"No mínimo, apanharam"
No último dia 17, o porta-voz do grupo radical islâmico Talibã, Zabihullah Mujahid, afirmou: "As mulheres afegãs não têm o que temer, vamos trabalhar juntos pela recuperação do país. Ombro a ombro". Mujahid ressaltou ainda que elas "farão parte do nosso governo, poderão trabalhar e estudar, contanto que estejam dentro dos limites do Islã''.
Estar dentro dos limites quer dizer seguir à risca a Sharia, a rígida lei islâmica que obriga, dentre outros temas polêmicos, mulheres cobrindo todo o corpo e que só podem sair de casa com um "guarda-costas" do sexo masculino. Em tradução literal, a palavra Sharia significa "um claro caminho para a água". Pois clareza e um futuro cristalino são tudo em que as mulheres afegãs não acreditam para o seu país.
"Eles são imutáveis", diz, com toda a convicção, Sumaia, de 52 anos, natural de Kandahar, a segunda maior cidade afegã e berço da criação dos extremistas que já controlaram o país entre 1996 e 2001.
Sempre receosas de possíveis e futuras represálias, todas as entrevistadas nesta reportagem não deram o sobrenome.
"A gente nunca sabe o que pode acontecer, esses imbecis estão sempre buscando notícias, seja onde for", diz Sumaia, uma das centenas de mulheres que protestaram em Atenas, Grécia, na última quinta-feira (19) contra o novo governo para expressar seus temores sobre o futuro de uma pátria para que, um dia, sonham em voltar.
"Aqui, com todos os problemas que temos, pelo menos podemos protestar com segurança. No Afeganistão, isso agora acabou", disse, preocupada com o que pode ter acontecido com o valente grupo feminista que levantou cartazes contra o novo regime, um dia após o Talibã controlar a capital Cabul. "No mínimo, apanharam."
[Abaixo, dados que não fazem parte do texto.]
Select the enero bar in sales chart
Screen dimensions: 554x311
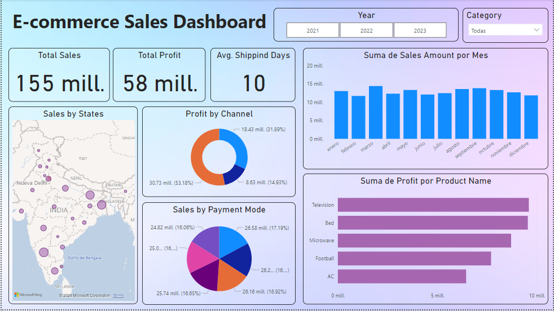[341, 115]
270 mil afegãos já deixaram país
Somente neste ano, de acordo com o Alto Comissariado das Nações Unidas para os Refugiados (Acnur), com a escalada da violência no país, 270 mil afegãos deixaram seus lares em busca de refúgio. Dentro da Europa, a Grécia é o país que mais acolhe refugiados oriundos do Afeganistão: das 4.718 pessoas que entraram em território grego, em 2021, 45,3% são afegãs.
Atualmente, são 29.716 afegãos solicitantes de asilo na Grécia, que aguardam suas respectivas entrevistas oficiais, um número bastante superior aos sírios, por exemplo (7.520). Estes números só tendem a aumentar. São mais de 100 mil imigrantes no país que é uma das portas de entrada para a União Europeia e estima-se que pelo menos 40% são fugitivos dos intermináveis conflitos armados no Afeganistão.